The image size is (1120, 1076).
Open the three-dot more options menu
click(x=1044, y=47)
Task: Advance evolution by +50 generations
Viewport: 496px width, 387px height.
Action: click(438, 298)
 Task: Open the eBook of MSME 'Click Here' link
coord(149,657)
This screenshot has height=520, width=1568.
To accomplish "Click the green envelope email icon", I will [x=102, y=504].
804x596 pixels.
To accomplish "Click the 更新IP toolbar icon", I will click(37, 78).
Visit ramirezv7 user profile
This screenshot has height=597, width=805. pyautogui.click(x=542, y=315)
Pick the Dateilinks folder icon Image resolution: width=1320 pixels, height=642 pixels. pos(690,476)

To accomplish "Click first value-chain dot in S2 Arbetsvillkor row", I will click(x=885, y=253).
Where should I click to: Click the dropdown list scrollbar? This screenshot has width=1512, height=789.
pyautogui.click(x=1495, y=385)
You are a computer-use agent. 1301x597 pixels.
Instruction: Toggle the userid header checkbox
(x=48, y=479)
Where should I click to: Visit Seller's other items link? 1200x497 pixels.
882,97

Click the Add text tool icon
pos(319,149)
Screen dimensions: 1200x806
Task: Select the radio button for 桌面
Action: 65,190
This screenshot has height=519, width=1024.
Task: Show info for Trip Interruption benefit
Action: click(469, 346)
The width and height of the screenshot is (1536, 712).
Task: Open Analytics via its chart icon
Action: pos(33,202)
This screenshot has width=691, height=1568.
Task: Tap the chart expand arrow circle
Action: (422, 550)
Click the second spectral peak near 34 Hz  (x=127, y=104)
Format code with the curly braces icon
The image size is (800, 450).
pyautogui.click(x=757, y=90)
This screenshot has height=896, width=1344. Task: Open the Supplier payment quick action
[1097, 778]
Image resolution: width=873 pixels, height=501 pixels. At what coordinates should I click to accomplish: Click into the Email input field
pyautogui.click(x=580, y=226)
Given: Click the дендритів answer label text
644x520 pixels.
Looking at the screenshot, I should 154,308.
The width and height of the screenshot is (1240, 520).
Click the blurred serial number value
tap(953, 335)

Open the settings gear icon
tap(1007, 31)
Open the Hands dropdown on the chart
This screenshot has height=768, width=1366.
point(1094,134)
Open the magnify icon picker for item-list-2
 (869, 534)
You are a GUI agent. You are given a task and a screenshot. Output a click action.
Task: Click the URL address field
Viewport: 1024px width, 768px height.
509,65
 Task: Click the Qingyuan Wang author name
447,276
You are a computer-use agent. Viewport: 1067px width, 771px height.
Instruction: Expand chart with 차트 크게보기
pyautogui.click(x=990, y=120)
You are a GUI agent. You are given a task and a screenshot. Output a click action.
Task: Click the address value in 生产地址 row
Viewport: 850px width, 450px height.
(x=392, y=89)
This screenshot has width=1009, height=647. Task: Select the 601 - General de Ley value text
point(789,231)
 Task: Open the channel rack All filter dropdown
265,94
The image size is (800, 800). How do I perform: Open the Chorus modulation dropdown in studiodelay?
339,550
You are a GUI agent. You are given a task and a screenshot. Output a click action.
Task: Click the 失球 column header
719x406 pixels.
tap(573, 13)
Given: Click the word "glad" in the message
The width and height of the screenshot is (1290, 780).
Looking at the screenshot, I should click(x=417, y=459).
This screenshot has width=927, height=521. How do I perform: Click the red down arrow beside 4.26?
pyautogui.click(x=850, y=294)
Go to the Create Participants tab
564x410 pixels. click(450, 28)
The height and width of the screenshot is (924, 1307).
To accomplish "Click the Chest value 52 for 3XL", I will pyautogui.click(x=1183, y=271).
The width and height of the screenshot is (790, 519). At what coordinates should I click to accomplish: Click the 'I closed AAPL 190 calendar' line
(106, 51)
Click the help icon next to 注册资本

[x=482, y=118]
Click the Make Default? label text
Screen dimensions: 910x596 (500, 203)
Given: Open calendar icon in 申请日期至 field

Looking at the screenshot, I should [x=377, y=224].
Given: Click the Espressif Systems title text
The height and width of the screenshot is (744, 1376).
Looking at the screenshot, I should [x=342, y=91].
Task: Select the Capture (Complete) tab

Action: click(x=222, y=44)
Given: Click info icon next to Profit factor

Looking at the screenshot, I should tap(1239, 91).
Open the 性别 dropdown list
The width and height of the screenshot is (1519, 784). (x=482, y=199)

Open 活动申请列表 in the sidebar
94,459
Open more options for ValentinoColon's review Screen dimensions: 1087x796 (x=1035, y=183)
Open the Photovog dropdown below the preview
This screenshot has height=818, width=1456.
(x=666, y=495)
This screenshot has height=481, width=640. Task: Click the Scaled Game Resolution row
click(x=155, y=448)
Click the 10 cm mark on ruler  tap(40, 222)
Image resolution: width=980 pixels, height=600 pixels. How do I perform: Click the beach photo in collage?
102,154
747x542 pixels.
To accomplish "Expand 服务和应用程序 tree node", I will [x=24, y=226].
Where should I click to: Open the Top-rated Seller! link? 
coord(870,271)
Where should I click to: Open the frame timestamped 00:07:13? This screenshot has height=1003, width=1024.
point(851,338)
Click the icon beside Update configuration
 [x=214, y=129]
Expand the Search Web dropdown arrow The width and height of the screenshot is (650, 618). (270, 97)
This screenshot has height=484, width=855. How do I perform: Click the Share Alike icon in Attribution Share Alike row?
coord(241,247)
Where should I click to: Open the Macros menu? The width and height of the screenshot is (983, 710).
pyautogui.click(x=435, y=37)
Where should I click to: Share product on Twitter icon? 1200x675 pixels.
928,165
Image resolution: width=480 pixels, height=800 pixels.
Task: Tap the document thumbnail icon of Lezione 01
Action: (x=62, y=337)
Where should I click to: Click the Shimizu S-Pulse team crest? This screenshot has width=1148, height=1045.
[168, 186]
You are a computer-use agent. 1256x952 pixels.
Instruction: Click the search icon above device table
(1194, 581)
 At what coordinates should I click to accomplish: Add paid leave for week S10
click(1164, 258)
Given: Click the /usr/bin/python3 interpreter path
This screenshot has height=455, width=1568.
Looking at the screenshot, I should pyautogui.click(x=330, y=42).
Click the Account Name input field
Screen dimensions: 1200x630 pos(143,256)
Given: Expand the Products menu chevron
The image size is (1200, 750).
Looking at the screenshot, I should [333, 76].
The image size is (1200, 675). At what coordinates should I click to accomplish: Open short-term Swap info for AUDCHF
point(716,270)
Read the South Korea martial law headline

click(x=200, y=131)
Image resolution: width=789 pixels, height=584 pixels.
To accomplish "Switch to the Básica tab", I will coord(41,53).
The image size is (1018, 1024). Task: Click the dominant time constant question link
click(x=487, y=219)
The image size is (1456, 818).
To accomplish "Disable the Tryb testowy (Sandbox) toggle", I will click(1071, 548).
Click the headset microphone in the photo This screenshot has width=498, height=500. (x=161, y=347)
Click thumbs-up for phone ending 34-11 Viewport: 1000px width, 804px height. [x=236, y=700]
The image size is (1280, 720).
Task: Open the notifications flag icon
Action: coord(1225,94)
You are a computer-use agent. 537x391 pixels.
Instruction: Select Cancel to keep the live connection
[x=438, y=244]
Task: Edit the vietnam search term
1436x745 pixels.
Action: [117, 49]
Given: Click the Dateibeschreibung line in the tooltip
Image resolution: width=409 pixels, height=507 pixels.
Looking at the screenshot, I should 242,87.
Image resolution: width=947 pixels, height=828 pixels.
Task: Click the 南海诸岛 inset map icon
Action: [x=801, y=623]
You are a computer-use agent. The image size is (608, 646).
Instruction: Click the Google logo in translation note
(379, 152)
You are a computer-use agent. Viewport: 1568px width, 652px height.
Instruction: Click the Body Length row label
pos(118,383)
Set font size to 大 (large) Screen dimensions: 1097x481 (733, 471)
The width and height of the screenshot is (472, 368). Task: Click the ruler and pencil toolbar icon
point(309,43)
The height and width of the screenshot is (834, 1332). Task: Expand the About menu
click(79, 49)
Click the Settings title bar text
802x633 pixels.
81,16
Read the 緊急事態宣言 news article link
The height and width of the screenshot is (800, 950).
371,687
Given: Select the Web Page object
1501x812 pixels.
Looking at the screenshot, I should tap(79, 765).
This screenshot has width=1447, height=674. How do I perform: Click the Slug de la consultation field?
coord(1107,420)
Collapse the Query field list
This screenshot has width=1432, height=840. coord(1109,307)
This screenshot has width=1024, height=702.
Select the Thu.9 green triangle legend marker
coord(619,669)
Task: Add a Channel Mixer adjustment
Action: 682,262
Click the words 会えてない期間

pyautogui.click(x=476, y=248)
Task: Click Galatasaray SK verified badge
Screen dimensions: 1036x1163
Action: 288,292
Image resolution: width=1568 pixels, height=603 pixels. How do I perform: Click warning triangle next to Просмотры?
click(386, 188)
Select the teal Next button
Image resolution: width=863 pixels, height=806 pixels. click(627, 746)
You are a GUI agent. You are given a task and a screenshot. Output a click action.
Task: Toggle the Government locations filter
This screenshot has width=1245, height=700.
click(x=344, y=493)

WORK INSTRUCTION | Wherever the string "title" occurs in the records, copy the line it is in.

WRITTEN ANSWER |
Given: Click the Espressif Systems title text
Click the Settings title bar text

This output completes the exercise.